Re: Zedstore - compressed in-core columnar storage

From: Ashwin Agrawal <aagrawal(at)pivotal(dot)io>
To: Ajin Cherian <itsajin(at)gmail(dot)com>
Cc: PostgreSQL mailing lists <pgsql-hackers(at)postgresql(dot)org>
Subject: Re: Zedstore - compressed in-core columnar storage
Date: 2019-05-24 22:37:08
Message-ID: CALfoeivu-n5o8Juz9wW+kTjnis6_+rfMf+zOTky1LiTVk-ZFjA@mail.gmail.com
Views: Raw Message | Whole Thread | Download mbox | Resend email
Thread:
Lists: pgsql-hackers

On Thu, May 23, 2019 at 7:30 PM Ajin Cherian <itsajin(at)gmail(dot)com> wrote:

> Hi Ashwin,
>
> - how to pass the "column projection list" to table AM? (as stated in
> initial email, currently we have modified table am API to pass the
> projection to AM)
>
> We were working on a similar columnar storage using pluggable APIs; one
> idea that we thought of was to modify the scan slot based on the targetlist
> to have only the relevant columns in the scan descriptor. This way the
> table AMs are passed a slot with only relevant columns in the descriptor.
> Today we do something similar to the result slot using
> ExecInitResultTypeTL(), now do it to the scan tuple slot as well. So
> somewhere after creating the scan slot using ExecInitScanTupleSlot(), call
> a table am handler API to modify the scan tuple slot based on the
> targetlist, a probable name for the new table am handler would be:
> exec_init_scan_slot_tl(PlanState *planstate, TupleTableSlot *slot).
>

Interesting.

Though this reads hacky and not clean approach to me. Reasons:

- The memory allocation and initialization for slot descriptor was
done in ExecInitScanTupleSlot(). exec_init_scan_slot_tl() would
redo lot of work. ExecInitScanTupleSlot() ideally just points to
tupleDesc from Relation object. But for exec_init_scan_slot_tl()
will free the existing tupleDesc and reallocate fresh. Plus, can't
point to Relation tuple desc but essentially need to craft one out.

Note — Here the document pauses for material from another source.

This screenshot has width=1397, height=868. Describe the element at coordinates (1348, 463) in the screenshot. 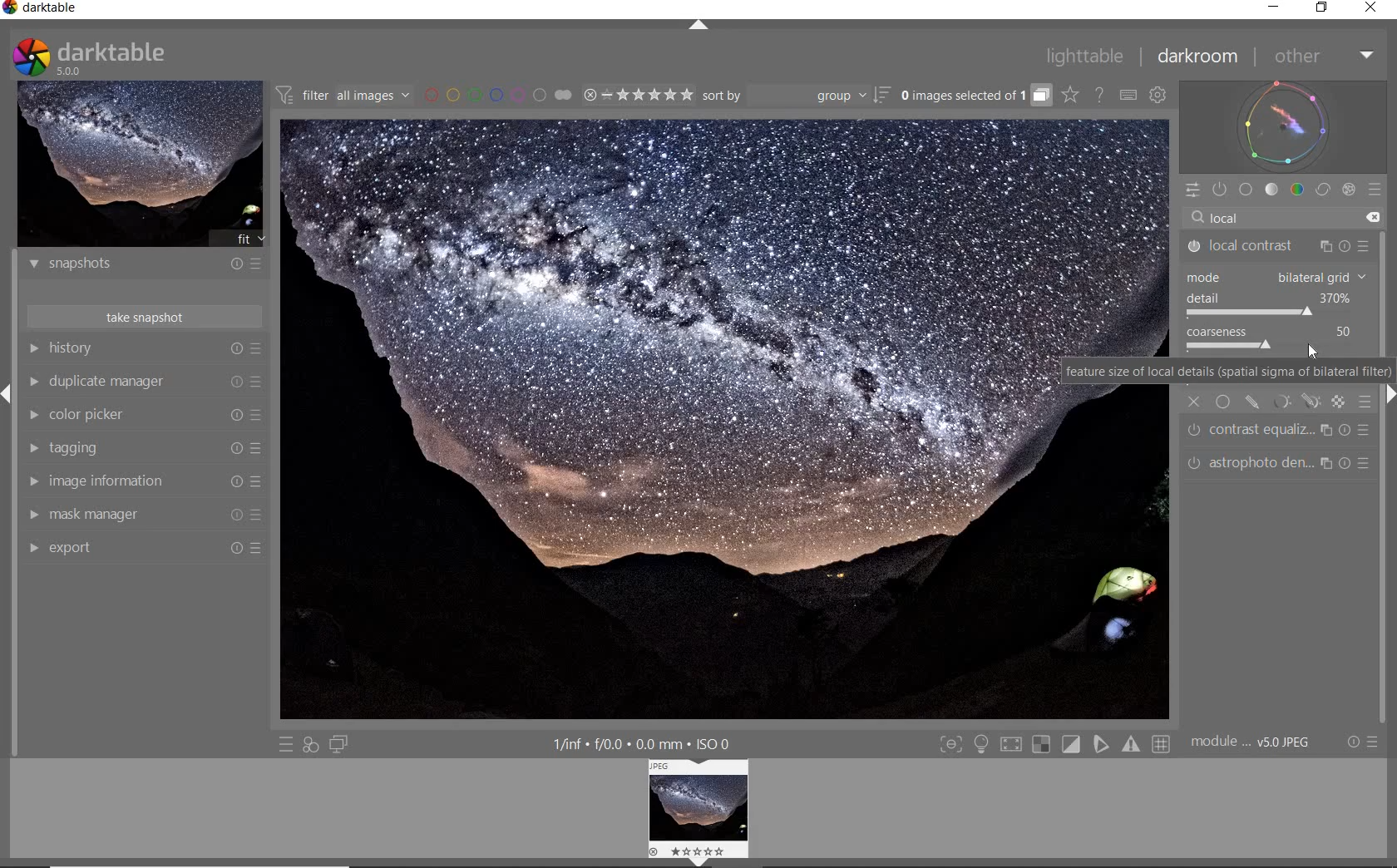

I see `reset parameters` at that location.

- As discussed in thread [1], several places want to use different
slots for the same scan, so that means will have to modify the
descriptor every time on such occasions even if it remains the same
throughout the scan. Some extra code can be added to keep around old
tupledescriptor and then reuse for next slot, but that seems again
added code complexity.

- AM needs to know the attnum in terms of relation's attribute number
to scan. How would tupledesc convey that? Like TupleDescData's attrs
currently carries info for attnum at attrs[attnum - 1]. If TupleDesc
needs to convey random attributes to scan, seems this relationship
has to be broken. attrs[offset] will provide info for some attribute
in relation, means offset != (attrs->attnum + 1). Which I am not
sure how many places in code rely on that logic to get information.

- The tupledesc provides lot of information not just attribute numbers
to scan. Like it provides information in TupleConstr about default
value for column. If AM layer has to modify existing slot's
tupledesc, it would have to copy over such information as well. This
information today is fetched using attnum as offset value in
constr->missing array. If this information will be retained how will
the constr array constructed? Will the array contain only values for
columns to scan or will contain constr array as is from Relation's
tuple descriptor as it does today. Seems will be overhead to
construct the constr array fresh and if not constructing fresh seems
will have mismatch between natt and array elements.

Seems with the proposed exec_init_scan_slot_tl() API, will have to
call it after beginscan and before calling getnextslot, to provide
column projection list to AM. Special dedicated API we have for
Zedstore to pass down column projection list, needs same calling
convention which is the reason I don't like it and trying to find
alternative. But at least the api we added for Zedstore seems much
simple, generic and flexible, in comparison, as lets AM decide what it
wishes to do with it. AM can fiddle with slot's TupleDescriptor if
wishes or can handle the column projection some other way.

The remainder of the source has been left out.